Records from a pointing dataset:
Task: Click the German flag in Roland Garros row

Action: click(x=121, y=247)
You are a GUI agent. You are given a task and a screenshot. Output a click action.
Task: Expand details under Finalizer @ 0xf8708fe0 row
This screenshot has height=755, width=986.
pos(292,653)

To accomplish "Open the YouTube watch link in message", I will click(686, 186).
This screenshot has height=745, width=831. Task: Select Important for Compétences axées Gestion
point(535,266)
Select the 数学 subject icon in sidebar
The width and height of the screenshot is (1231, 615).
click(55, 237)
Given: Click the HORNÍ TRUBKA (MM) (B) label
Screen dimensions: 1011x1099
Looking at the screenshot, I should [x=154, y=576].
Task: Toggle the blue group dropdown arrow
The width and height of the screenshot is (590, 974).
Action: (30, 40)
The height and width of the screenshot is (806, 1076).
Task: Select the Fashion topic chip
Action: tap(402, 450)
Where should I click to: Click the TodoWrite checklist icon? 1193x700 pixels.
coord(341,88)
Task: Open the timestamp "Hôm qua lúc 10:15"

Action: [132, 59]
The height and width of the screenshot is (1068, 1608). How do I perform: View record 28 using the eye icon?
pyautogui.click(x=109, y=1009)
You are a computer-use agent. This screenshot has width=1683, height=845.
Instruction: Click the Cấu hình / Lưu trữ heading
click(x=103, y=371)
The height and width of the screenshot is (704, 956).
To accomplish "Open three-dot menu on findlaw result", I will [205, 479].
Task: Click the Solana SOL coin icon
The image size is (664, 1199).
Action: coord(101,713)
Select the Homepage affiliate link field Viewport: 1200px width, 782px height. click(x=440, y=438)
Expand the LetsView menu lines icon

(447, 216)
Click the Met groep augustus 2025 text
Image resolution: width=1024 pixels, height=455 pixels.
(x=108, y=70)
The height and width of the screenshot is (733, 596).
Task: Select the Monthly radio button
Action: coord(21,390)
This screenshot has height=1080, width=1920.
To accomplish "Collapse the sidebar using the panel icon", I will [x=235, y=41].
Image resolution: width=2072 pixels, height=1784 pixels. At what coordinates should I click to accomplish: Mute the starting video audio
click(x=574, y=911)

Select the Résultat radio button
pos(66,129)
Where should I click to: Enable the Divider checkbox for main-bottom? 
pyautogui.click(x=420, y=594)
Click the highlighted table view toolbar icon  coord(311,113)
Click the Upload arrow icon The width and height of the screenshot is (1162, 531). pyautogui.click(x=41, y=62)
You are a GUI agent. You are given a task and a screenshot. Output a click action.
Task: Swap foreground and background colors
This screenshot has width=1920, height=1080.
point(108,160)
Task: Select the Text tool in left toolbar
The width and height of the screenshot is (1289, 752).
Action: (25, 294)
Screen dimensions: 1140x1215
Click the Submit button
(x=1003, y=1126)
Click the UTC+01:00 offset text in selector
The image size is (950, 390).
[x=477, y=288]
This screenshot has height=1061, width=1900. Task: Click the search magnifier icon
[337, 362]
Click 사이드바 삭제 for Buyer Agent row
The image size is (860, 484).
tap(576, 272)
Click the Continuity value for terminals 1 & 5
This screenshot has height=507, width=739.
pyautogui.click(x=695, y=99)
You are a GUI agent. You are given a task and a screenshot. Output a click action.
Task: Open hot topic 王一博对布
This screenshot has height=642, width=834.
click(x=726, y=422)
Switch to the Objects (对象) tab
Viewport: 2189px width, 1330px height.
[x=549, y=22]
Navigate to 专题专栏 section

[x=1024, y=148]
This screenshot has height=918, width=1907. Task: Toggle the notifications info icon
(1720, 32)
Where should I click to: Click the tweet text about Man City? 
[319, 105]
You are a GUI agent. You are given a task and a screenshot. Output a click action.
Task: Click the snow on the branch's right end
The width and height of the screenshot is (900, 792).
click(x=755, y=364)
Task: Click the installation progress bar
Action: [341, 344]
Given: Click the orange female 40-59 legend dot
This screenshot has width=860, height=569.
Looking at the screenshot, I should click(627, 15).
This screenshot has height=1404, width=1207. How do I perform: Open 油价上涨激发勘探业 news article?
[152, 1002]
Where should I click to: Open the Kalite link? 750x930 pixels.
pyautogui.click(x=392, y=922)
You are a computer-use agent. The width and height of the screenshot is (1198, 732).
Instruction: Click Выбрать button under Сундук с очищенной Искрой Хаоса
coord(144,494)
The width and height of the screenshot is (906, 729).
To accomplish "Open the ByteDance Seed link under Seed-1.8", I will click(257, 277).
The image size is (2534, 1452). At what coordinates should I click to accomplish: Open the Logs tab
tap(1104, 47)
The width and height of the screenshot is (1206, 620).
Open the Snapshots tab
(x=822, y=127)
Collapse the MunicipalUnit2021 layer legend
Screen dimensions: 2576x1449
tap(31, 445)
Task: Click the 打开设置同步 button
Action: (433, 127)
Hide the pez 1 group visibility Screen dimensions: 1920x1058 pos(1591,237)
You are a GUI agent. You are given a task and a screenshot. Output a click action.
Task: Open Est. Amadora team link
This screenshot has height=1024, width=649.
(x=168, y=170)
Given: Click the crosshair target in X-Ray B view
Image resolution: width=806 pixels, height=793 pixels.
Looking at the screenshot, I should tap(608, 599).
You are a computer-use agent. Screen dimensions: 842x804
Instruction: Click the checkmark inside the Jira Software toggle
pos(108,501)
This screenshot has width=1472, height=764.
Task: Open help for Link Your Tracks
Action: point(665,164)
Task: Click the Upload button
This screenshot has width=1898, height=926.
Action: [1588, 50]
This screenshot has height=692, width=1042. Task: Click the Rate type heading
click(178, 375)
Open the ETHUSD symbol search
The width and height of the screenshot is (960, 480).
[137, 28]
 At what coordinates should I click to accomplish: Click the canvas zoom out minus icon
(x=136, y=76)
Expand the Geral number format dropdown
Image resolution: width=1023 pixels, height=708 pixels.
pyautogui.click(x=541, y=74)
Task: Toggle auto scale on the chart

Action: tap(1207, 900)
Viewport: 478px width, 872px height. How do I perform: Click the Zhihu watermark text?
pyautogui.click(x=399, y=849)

INSTRUCTIONS FOR THE TASK: Write out all of the records above again, line for line, without changing anything.

TASK RESULT:
Task: Click the German flag in Roland Garros row

Action: click(x=121, y=247)
You are a GUI agent. You are given a task and a screenshot. Output a click action.
Task: Expand details under Finalizer @ 0xf8708fe0 row
This screenshot has height=755, width=986.
pos(292,653)

To accomplish "Open the YouTube watch link in message", I will click(686, 186).
This screenshot has height=745, width=831. Task: Select Important for Compétences axées Gestion
point(535,266)
Select the 数学 subject icon in sidebar
The width and height of the screenshot is (1231, 615).
click(55, 237)
Given: Click the HORNÍ TRUBKA (MM) (B) label
Screen dimensions: 1011x1099
Looking at the screenshot, I should [x=154, y=576].
Task: Toggle the blue group dropdown arrow
The width and height of the screenshot is (590, 974).
Action: (30, 40)
The height and width of the screenshot is (806, 1076).
Task: Select the Fashion topic chip
Action: tap(402, 450)
Where should I click to: Click the TodoWrite checklist icon? 1193x700 pixels.
coord(341,88)
Task: Open the timestamp "Hôm qua lúc 10:15"

Action: [132, 59]
The height and width of the screenshot is (1068, 1608). How do I perform: View record 28 using the eye icon?
pyautogui.click(x=109, y=1009)
You are a computer-use agent. This screenshot has width=1683, height=845.
Instruction: Click the Cấu hình / Lưu trữ heading
click(x=103, y=371)
The height and width of the screenshot is (704, 956).
To accomplish "Open three-dot menu on findlaw result", I will [205, 479].
Task: Click the Solana SOL coin icon
The image size is (664, 1199).
Action: coord(101,713)
Select the Homepage affiliate link field Viewport: 1200px width, 782px height. click(x=440, y=438)
Expand the LetsView menu lines icon

(447, 216)
Click the Met groep augustus 2025 text
Image resolution: width=1024 pixels, height=455 pixels.
(x=108, y=70)
The height and width of the screenshot is (733, 596).
Task: Select the Monthly radio button
Action: coord(21,390)
This screenshot has height=1080, width=1920.
To accomplish "Collapse the sidebar using the panel icon", I will [x=235, y=41].
Image resolution: width=2072 pixels, height=1784 pixels. At what coordinates should I click to accomplish: Mute the starting video audio
click(x=574, y=911)

Select the Résultat radio button
pos(66,129)
Where should I click to: Enable the Divider checkbox for main-bottom? 
pyautogui.click(x=420, y=594)
Click the highlighted table view toolbar icon  coord(311,113)
Click the Upload arrow icon The width and height of the screenshot is (1162, 531). pyautogui.click(x=41, y=62)
You are a GUI agent. You are given a task and a screenshot. Output a click action.
Task: Swap foreground and background colors
This screenshot has width=1920, height=1080.
point(108,160)
Task: Select the Text tool in left toolbar
The width and height of the screenshot is (1289, 752).
Action: (25, 294)
Screen dimensions: 1140x1215
Click the Submit button
(x=1003, y=1126)
Click the UTC+01:00 offset text in selector
The image size is (950, 390).
[x=477, y=288]
This screenshot has height=1061, width=1900. Task: Click the search magnifier icon
[337, 362]
Click 사이드바 삭제 for Buyer Agent row
The image size is (860, 484).
tap(576, 272)
Click the Continuity value for terminals 1 & 5
This screenshot has height=507, width=739.
pyautogui.click(x=695, y=99)
You are a GUI agent. You are given a task and a screenshot. Output a click action.
Task: Open hot topic 王一博对布
This screenshot has height=642, width=834.
click(x=726, y=422)
Switch to the Objects (对象) tab
Viewport: 2189px width, 1330px height.
[x=549, y=22]
Navigate to 专题专栏 section

[x=1024, y=148]
This screenshot has height=918, width=1907. Task: Toggle the notifications info icon
(1720, 32)
Where should I click to: Click the tweet text about Man City? 
[319, 105]
You are a GUI agent. You are given a task and a screenshot. Output a click action.
Task: Click the snow on the branch's right end
The width and height of the screenshot is (900, 792).
click(x=755, y=364)
Task: Click the installation progress bar
Action: [341, 344]
Given: Click the orange female 40-59 legend dot
This screenshot has width=860, height=569.
Looking at the screenshot, I should click(627, 15).
This screenshot has height=1404, width=1207. How do I perform: Open 油价上涨激发勘探业 news article?
[152, 1002]
Where should I click to: Open the Kalite link? 750x930 pixels.
pyautogui.click(x=392, y=922)
You are a computer-use agent. The width and height of the screenshot is (1198, 732).
Instruction: Click Выбрать button under Сундук с очищенной Искрой Хаоса
coord(144,494)
The width and height of the screenshot is (906, 729).
To accomplish "Open the ByteDance Seed link under Seed-1.8", I will click(257, 277).
The image size is (2534, 1452). At what coordinates should I click to accomplish: Open the Logs tab
tap(1104, 47)
The width and height of the screenshot is (1206, 620).
Open the Snapshots tab
(x=822, y=127)
Collapse the MunicipalUnit2021 layer legend
Screen dimensions: 2576x1449
tap(31, 445)
Task: Click the 打开设置同步 button
Action: (433, 127)
Hide the pez 1 group visibility Screen dimensions: 1920x1058 pos(1591,237)
You are a GUI agent. You are given a task and a screenshot. Output a click action.
Task: Open Est. Amadora team link
This screenshot has height=1024, width=649.
(x=168, y=170)
Given: Click the crosshair target in X-Ray B view
Image resolution: width=806 pixels, height=793 pixels.
Looking at the screenshot, I should tap(608, 599).
You are a computer-use agent. Screen dimensions: 842x804
Instruction: Click the checkmark inside the Jira Software toggle
pos(108,501)
This screenshot has width=1472, height=764.
Task: Open help for Link Your Tracks
Action: point(665,164)
Task: Click the Upload button
This screenshot has width=1898, height=926.
Action: [1588, 50]
This screenshot has height=692, width=1042. Task: Click the Rate type heading
click(178, 375)
Open the ETHUSD symbol search
The width and height of the screenshot is (960, 480).
[137, 28]
 At what coordinates should I click to accomplish: Click the canvas zoom out minus icon
(x=136, y=76)
Expand the Geral number format dropdown
Image resolution: width=1023 pixels, height=708 pixels.
pyautogui.click(x=541, y=74)
Task: Toggle auto scale on the chart

Action: tap(1207, 900)
Viewport: 478px width, 872px height. How do I perform: Click the Zhihu watermark text?
pyautogui.click(x=399, y=849)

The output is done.